Durante a entrevista, o senador também fez questão de destacar sua fé cristã, mas criticou o uso religioso como instrumento de promoção pessoal ou estratégia política. Segundo Omar, sua relação com Deus é pessoal e não deve ser explorada no debate público.
“Eu sou cristão, mas eu não uso o nome de Deus em vão. Tenho fé. E sou prova viva de que Deus já fez muitos milagres na minha vida, já me tirou lá do fundo do poço e me colocou aqui. Mas não preciso usar o nome de Deus nem trechos da Bíblia para me promover publicamente ou fazer política”, declarou.
Ao comentar o momento político, Omar Aziz recorreu a uma passagem bíblica para sintetizar sua visão sobre o movimento David Almeida, que chegou a anunciar apoio a sua candidatura, mas agora recuou. “A soberba precede a queda”, afirmou, em uma fala interpretada como resposta direta ao reposicionamento do prefeito de Manaus.

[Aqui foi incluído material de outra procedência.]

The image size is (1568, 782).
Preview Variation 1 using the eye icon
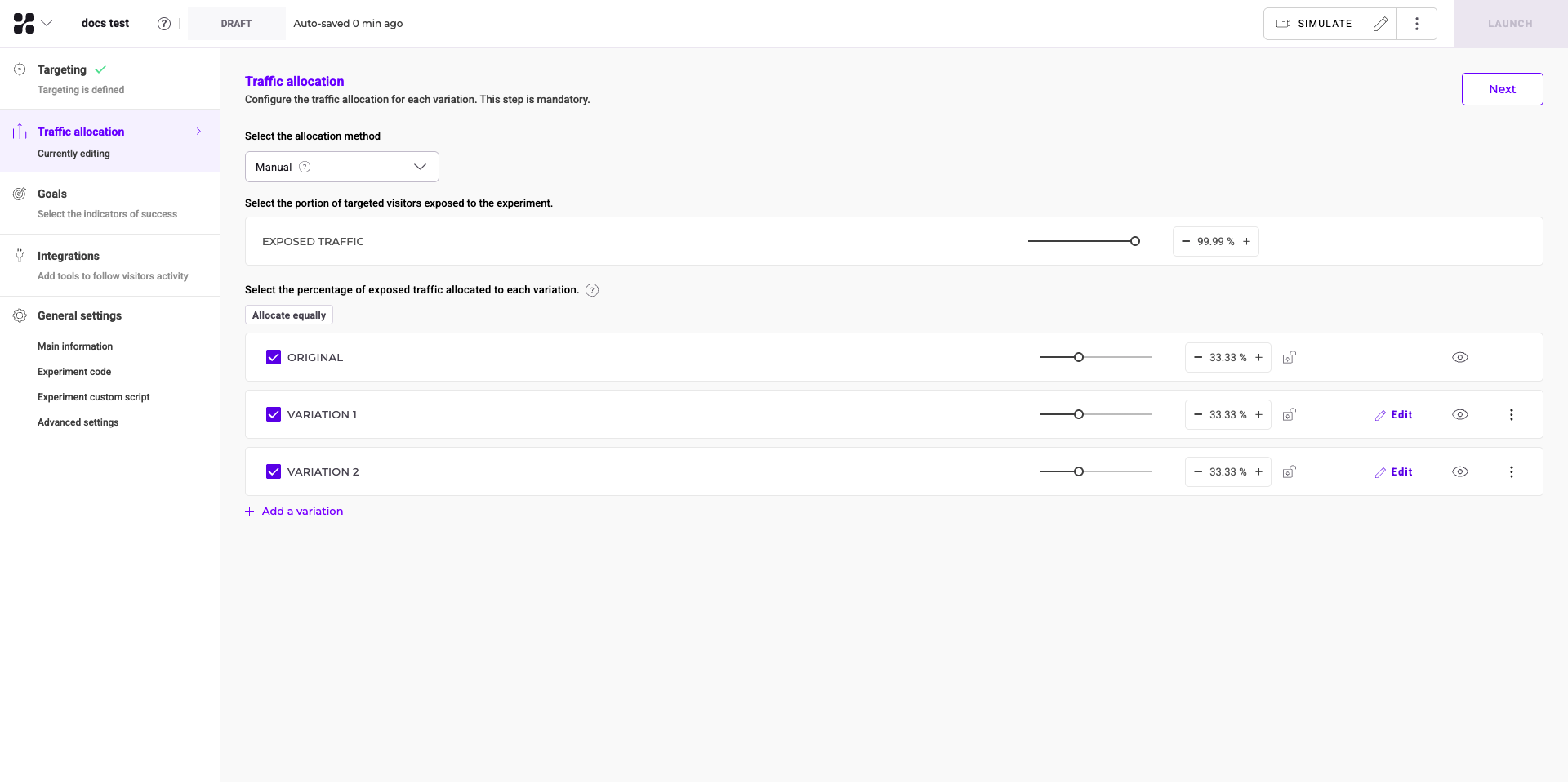1460,414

Apesar do recuo sinalizado por David Almeida, Omar garantiu que sua candidatura ao Governo do Amazonas está mantida e que o projeto político segue independente de apoios individuais. Segundo ele, apenas fatores extremos poderiam alterar essa decisão.
“Eu sou candidato em qualquer circunstância ao governo, só se Deus não me der saúde ou me tirar a vida. Vou formar uma aliança muito forte e vamos ganhar a eleição. O Amazonas vai ser forte novamente”, declarou.

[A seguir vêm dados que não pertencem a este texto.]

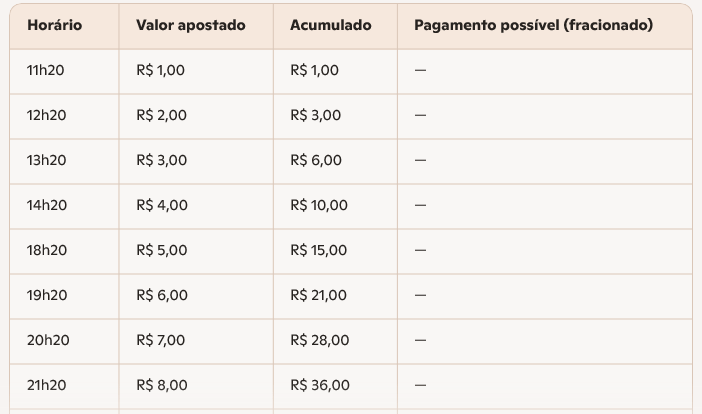Click the Valor apostado column header
Viewport: 702px width, 414px height.
[190, 25]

A fala do senador ocorre no mesmo dia em que David Almeida, em entrevista à Rádio BandNews Amazônia, afirmou que “o jogo está aberto” e que decidiu “puxar o freio de mão” em relação a apoios antecipados, sinalizando um redesenho de sua posição no tabuleiro eleitoral de 2026.
Com a troca de declarações públicas, o cenário político amazonense ganha novos contornos e reforça que as articulações para a sucessão estadual seguem em aberto, com tensões crescentes entre antigos aliados e uma disputa que tende a se intensificar nos próximos meses.